TEXT PASSAGE -
A recent study by researchers at Memorial Sloan Kettering Cancer Center (MSKCC) in New York, published in The Journal of the American Medical Association (JAMA), showed that patients treated at cancer centers that are part of an elite group of academic cancer research centers — members of the Alliance of Dedicated Cancer Centers — have a 10 percent higher chance of survival in the first year after diagnosis than those treated at community hospitals.
The pattern persisted through five years of followup monitoring. Sylvester Comprehensive Cancer Center at the University of Miami is the only South Florida-based member of the Alliance.
“It makes a huge difference for cancer patients where they are treated, whether at an academic cancer center or at a community hospital,” said Sylvester director Stephen D. Nimer, MD. “Sylvester patients have access to the latest discoveries coming out of our laboratories, they can participate in life-saving clinical trials, and they are being treated by a multidisciplinary team of cancer experts that are each focused on one disease; that just doesn’t exist at a community hospital.”

REQUIRED ACTION 1 -
Translate this sentence from the passage on cancer center survival into Spanish: "The pattern persisted through five years of followup monitoring."
REQUIRED ACTION 2 -
Please extract the stretch from "A recent study" through "of the Alliance." in the passage on cancer center survival.
REQUIRED ACTION 3 -
Extend the passage on cancer center survival from where it stops.
The data is not needed.

SUPPLIED INFORMATION -
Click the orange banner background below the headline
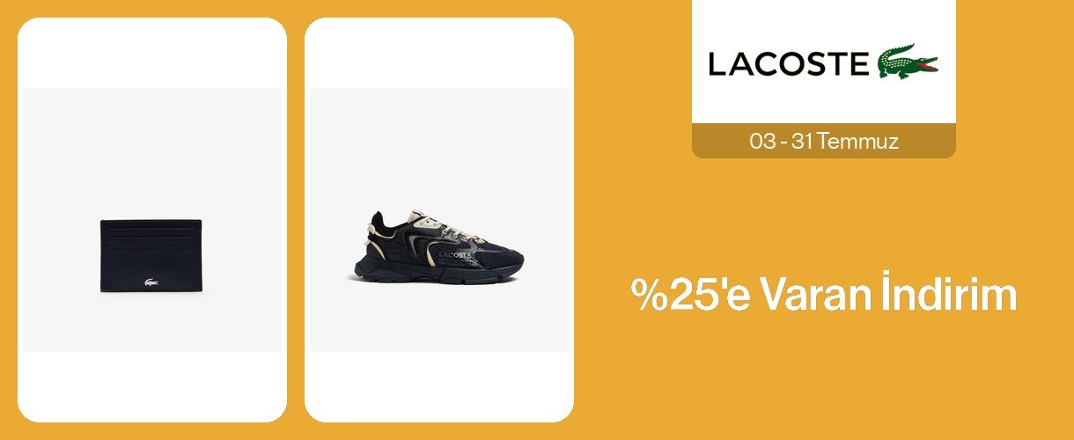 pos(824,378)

* * *

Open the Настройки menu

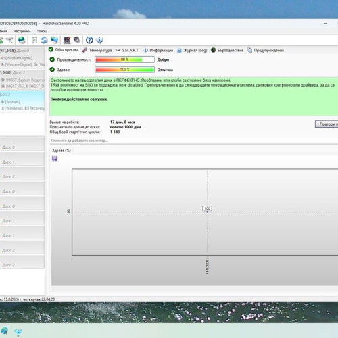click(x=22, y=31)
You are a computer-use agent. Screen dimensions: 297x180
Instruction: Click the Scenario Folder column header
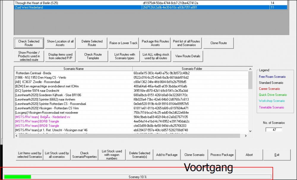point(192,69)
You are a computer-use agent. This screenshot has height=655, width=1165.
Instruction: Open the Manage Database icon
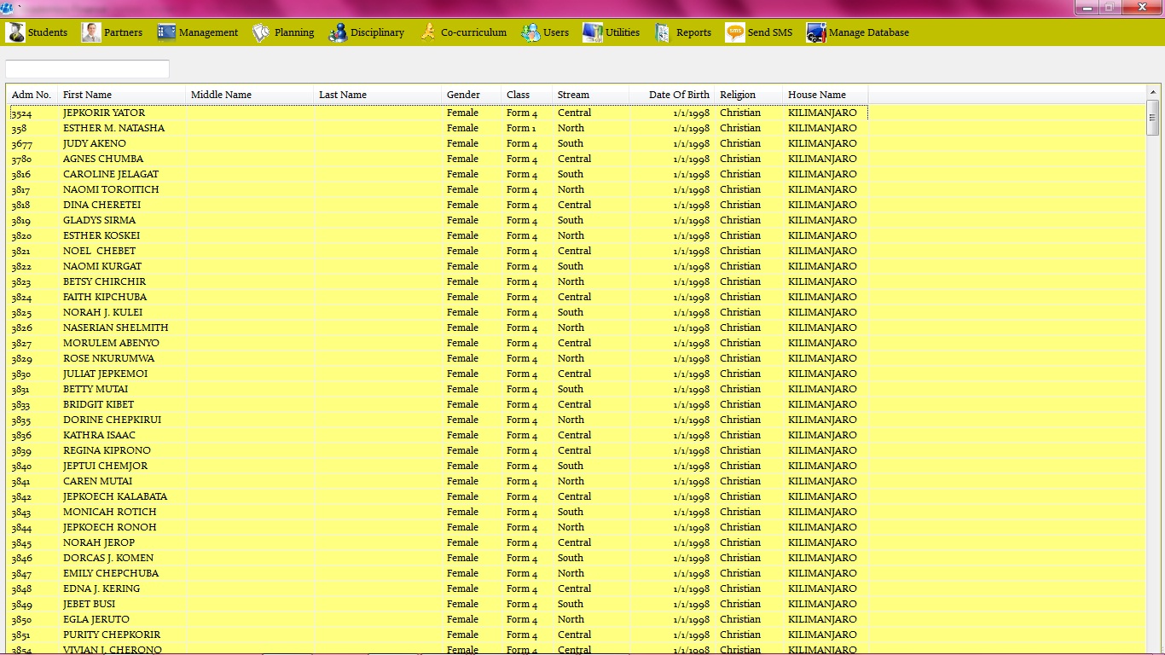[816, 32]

TASK OUTPUT 1 -
El patrón se mantuvo a lo largo de cinco años de monitoreo de seguimiento.

TASK OUTPUT 2 -
A recent study by researchers at Memorial Sloan Kettering Cancer Center (MSKCC) in New York, published in The Journal of the American Medical Association (JAMA), showed that patients treated at cancer centers that are part of an elite group of academic cancer research centers — members of the Alliance of Dedicated Cancer Centers — have a 10 percent higher chance of survival in the first year after diagnosis than those treated at community hospitals.
The pattern persisted through five years of followup monitoring. Sylvester Comprehensive Cancer Center at the University of Miami is the only South Florida-based member of the Alliance.

TASK OUTPUT 3 -
Sylvester and other members of the Alliance of Dedicated Cancer Centers consistently outperformed all other hospital types in the study with regard to overall survival, across various types of cancer, including lung/bronchus, prostate, breast and colorectal cancer. At the other end of the spectrum, community hospitals scored lowest across the board.
The study authors suggest that hospital-specific volume for particular types of cancer care is associated with variations in both short- and long-term outcomes, with hospitals performing the highest number of treatments having the lowest percentages of cancer mortality. The findings of the JAMA study illustrate that compared with community hospitals, survival appears to be superior for patients treated at members of the Alliance of Dedicated Cancer Centers, at NCI-designated cancer centers, and at academic teaching hospitals.